Now let's look at economics. We're going into the Christmas season. Money is free out there, but Americans are delevering, and for now (as long as it lasts) their appetite for debt is minimal. So it's really hard to entice folks to spend beyond their means--something governments really shouldn't do but this country has been doing since the Ford administration. Of course, I probably don't have to mention that with tax and social policy in the balance, employers will have not much to look forward to in hiring folks. The rate of increase in price of soft commodities (food, textiles, and other stuff we buy at Target) is getting rather concerning at this point. So people are likely not going to have the most optimistic outlook on the home front this Christmas.

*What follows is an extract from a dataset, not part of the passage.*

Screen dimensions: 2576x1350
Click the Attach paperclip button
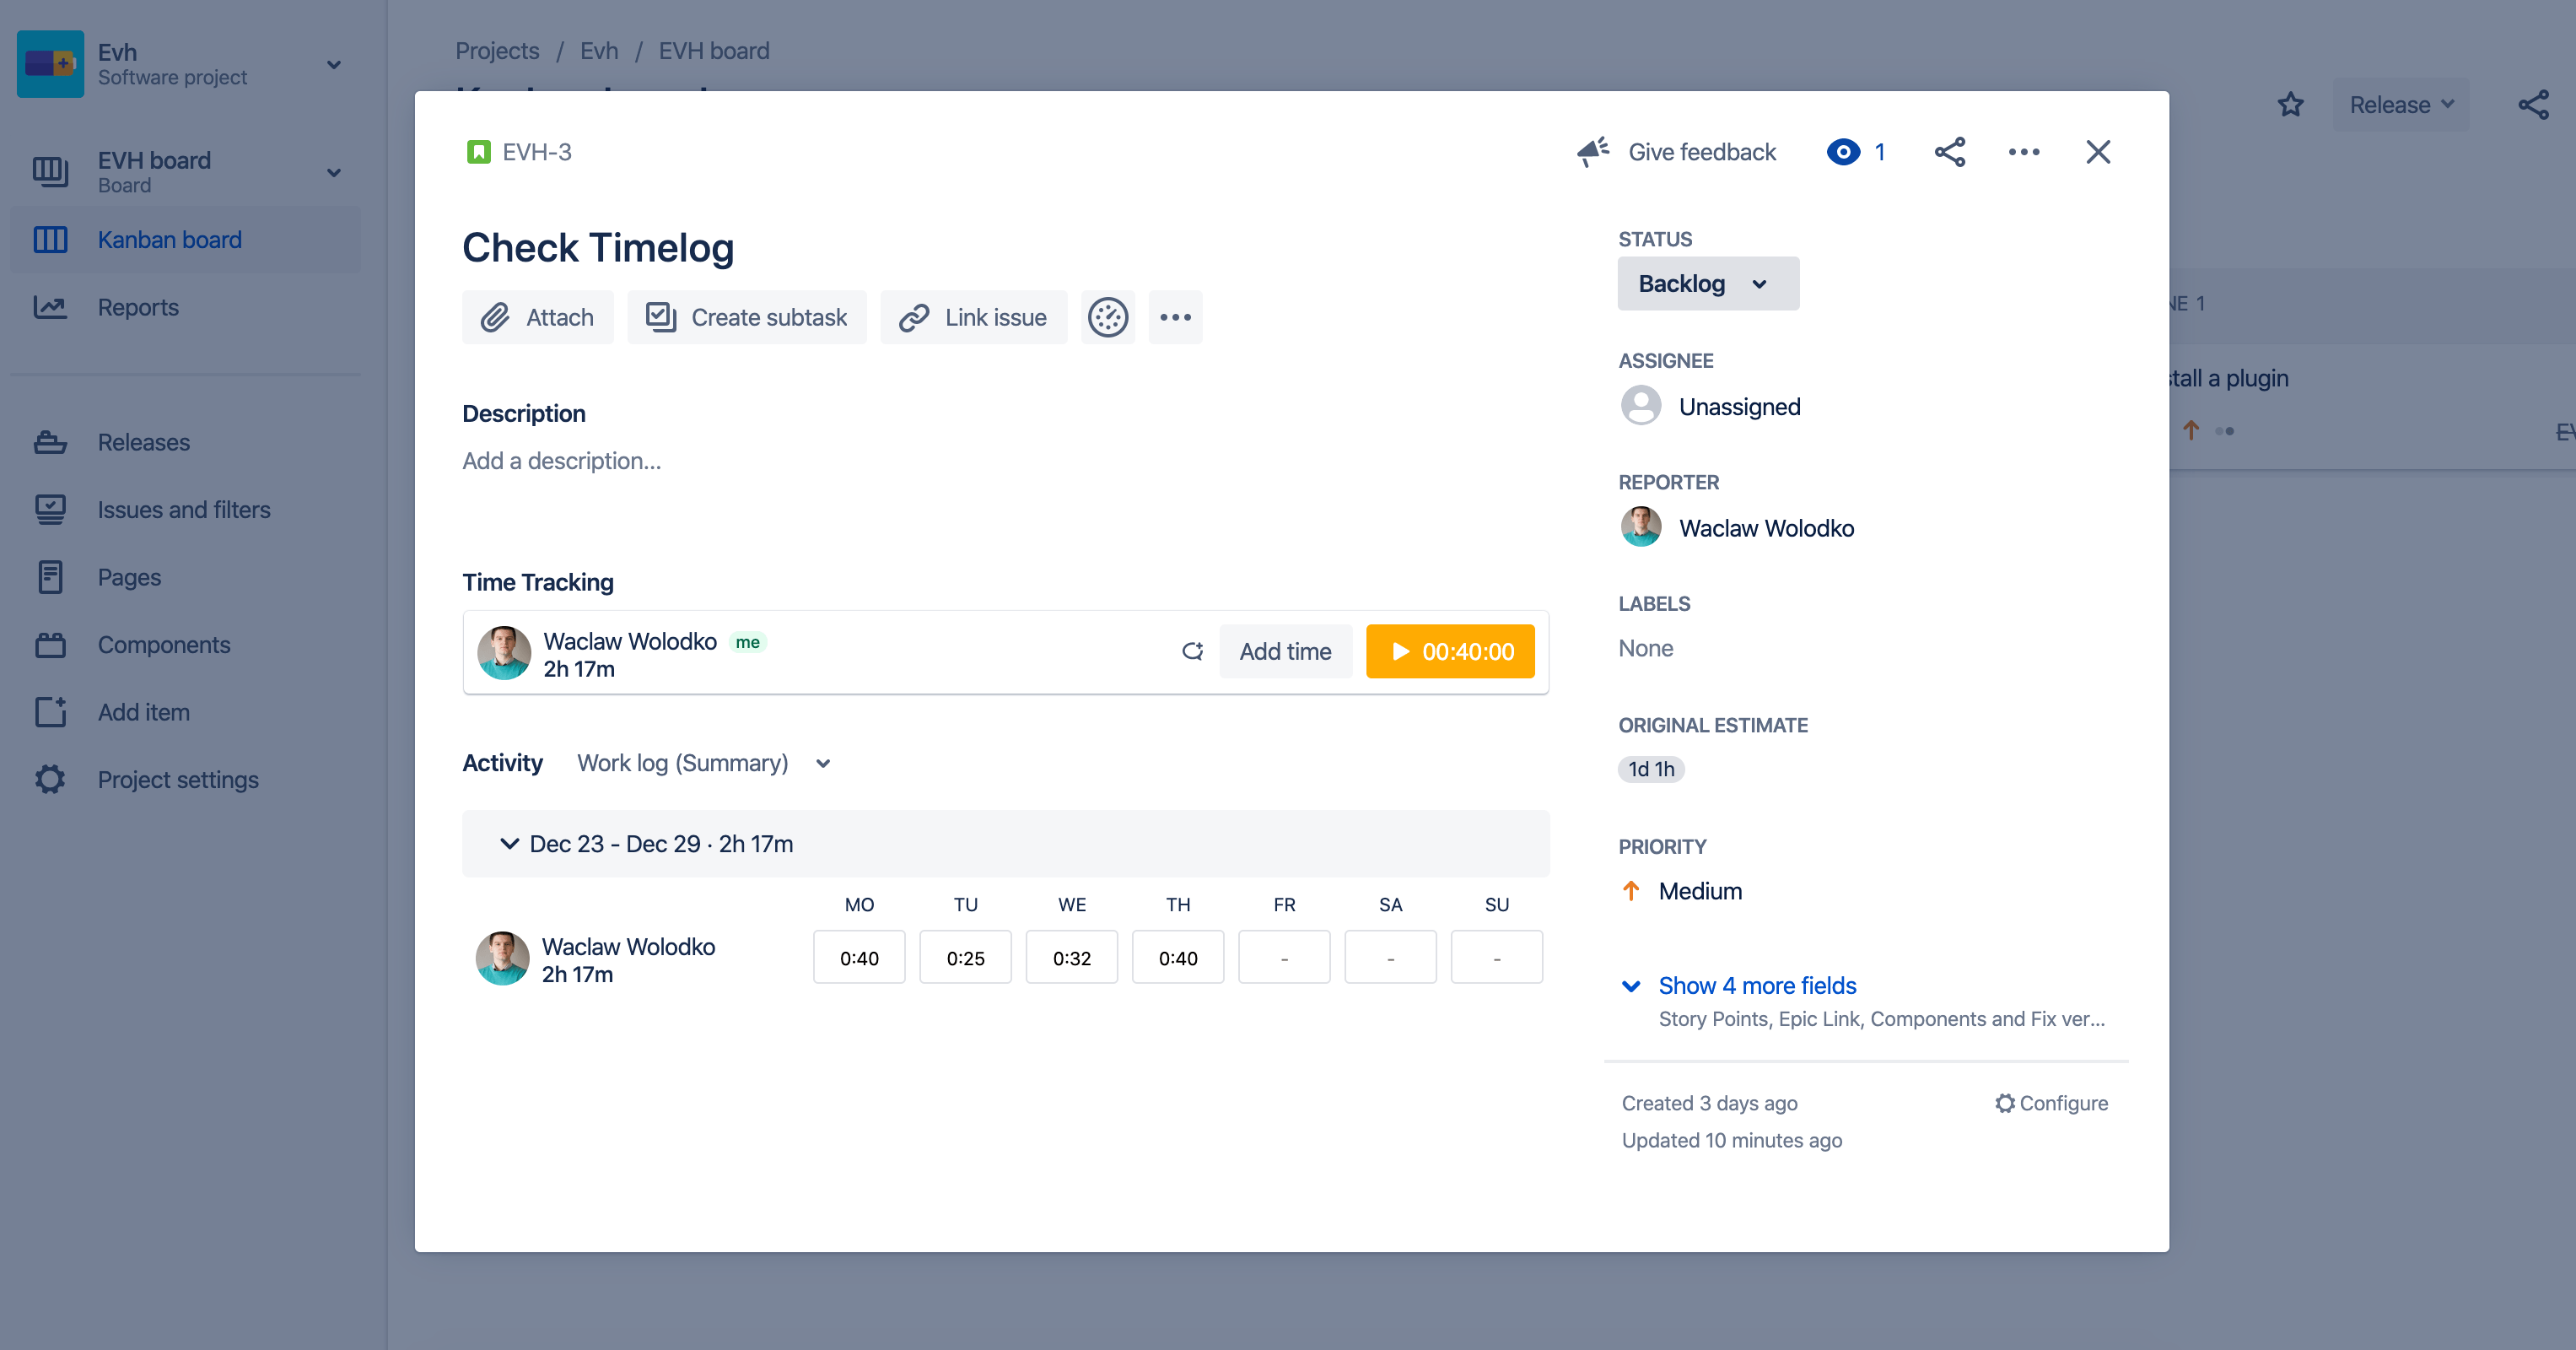[x=537, y=317]
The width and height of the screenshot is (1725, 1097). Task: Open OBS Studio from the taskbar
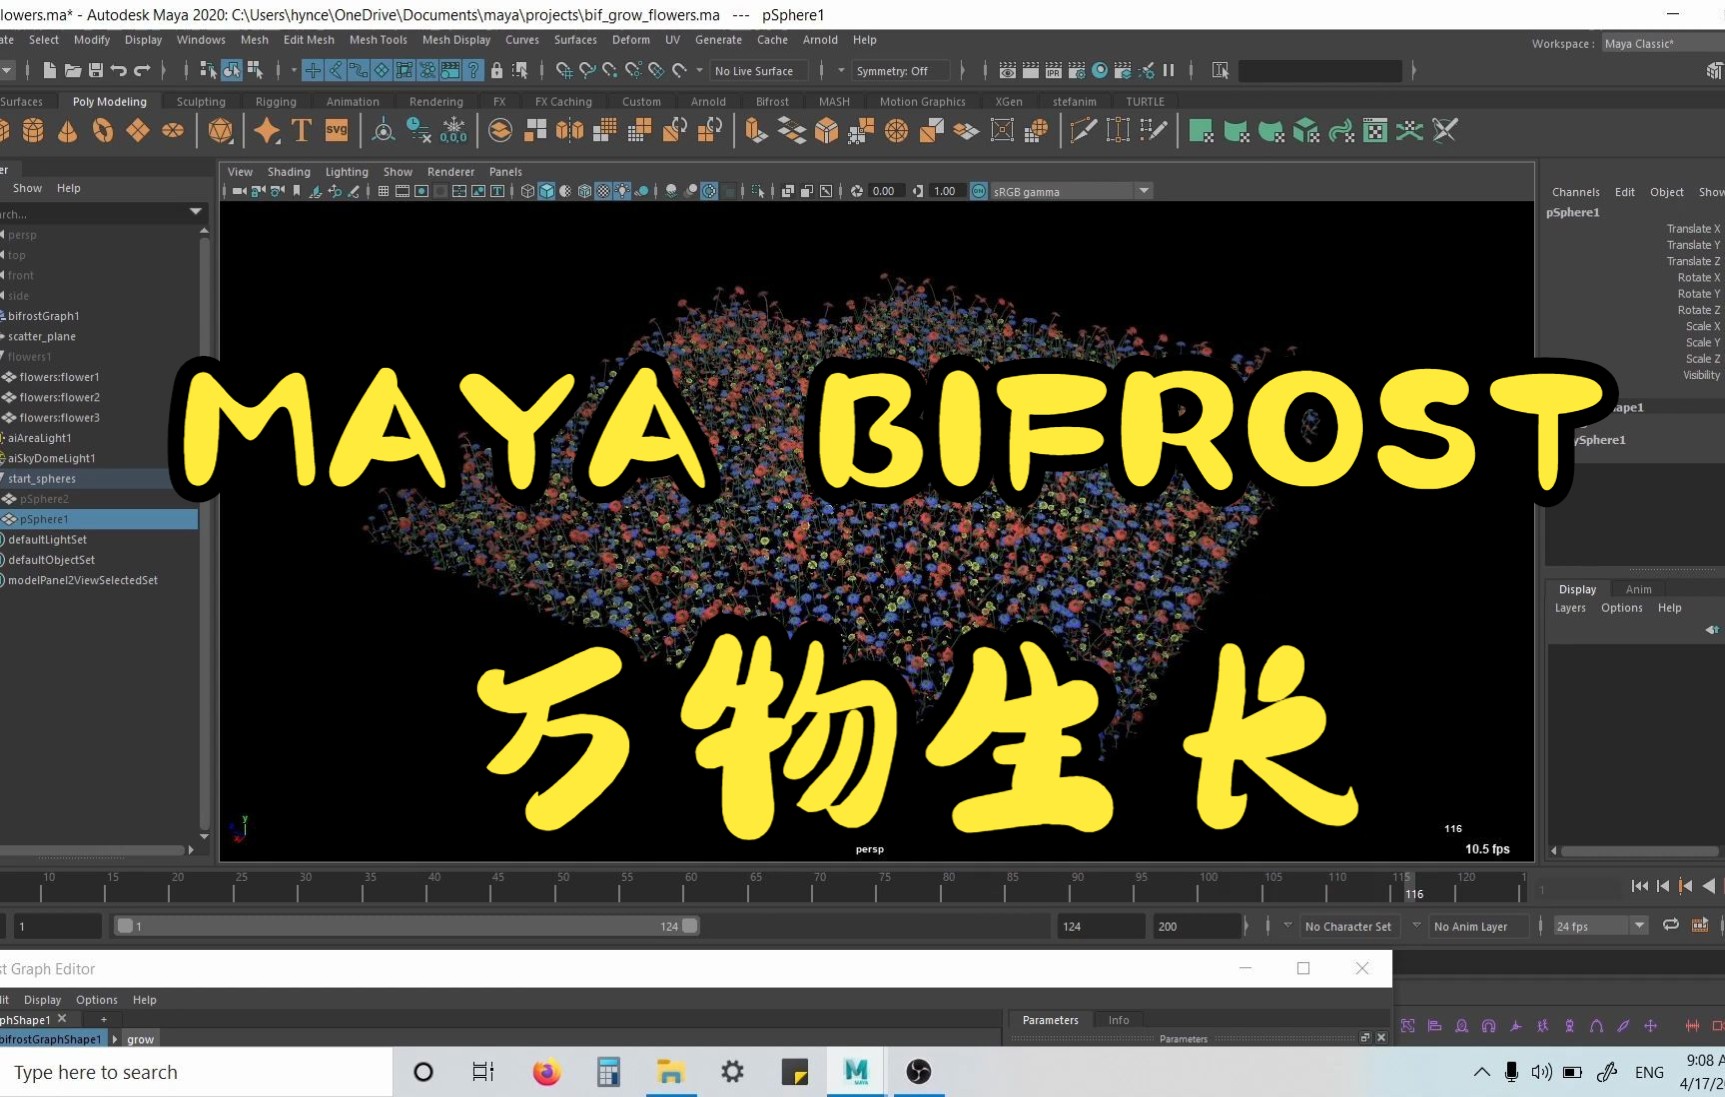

Earnings season is here, and those earnings look very good. That's a great thing, but the market looks forward. So let's fast forward to the end of the season for the major financials when Goldman Sachs reports on Tuesday of next week. Let's assume things continue to go the way they are (i.e., good) because there's no reason to think they won't. We get through a good swath or earnings, and then we realize that the whole season will be good. OK, once we fully realize something, it's yesterday's news, and we'll have gone up probably a good 13-15 handles on the S&P at that point. Now what? The Fed said they are going to shower the economy with free money. It's not like they can announce another quantitative easing right away. The American public is already digesting the fact that they are printing away the value of much of our long-term savings. There's only so much we'll swallow. Emerging markets are being very vigilant about keeping their growth in check (doing a masterful job, I must say). And finally, there is that fear that companies really do start spending that money on their balance sheets, which they will at some point. That's right, I said fear. 6 months ago, I was hoping for it. Now, with the Fed's attitude and interest rates at zero, corporate spending could push us into quite an inflationary spiral.

Maybe I'm biased because I hate government intervention, in general. I agree that what the Fed is doing is constructive for asset prices right now. After all, that's the whole point of it. But if I told you that I would make a country great by taking savings away from people through devaluing what they already have and lending more of it back to them at zero interest so they'll feel better about themselves, would you vote for me?

As usual, thanks so much for reading!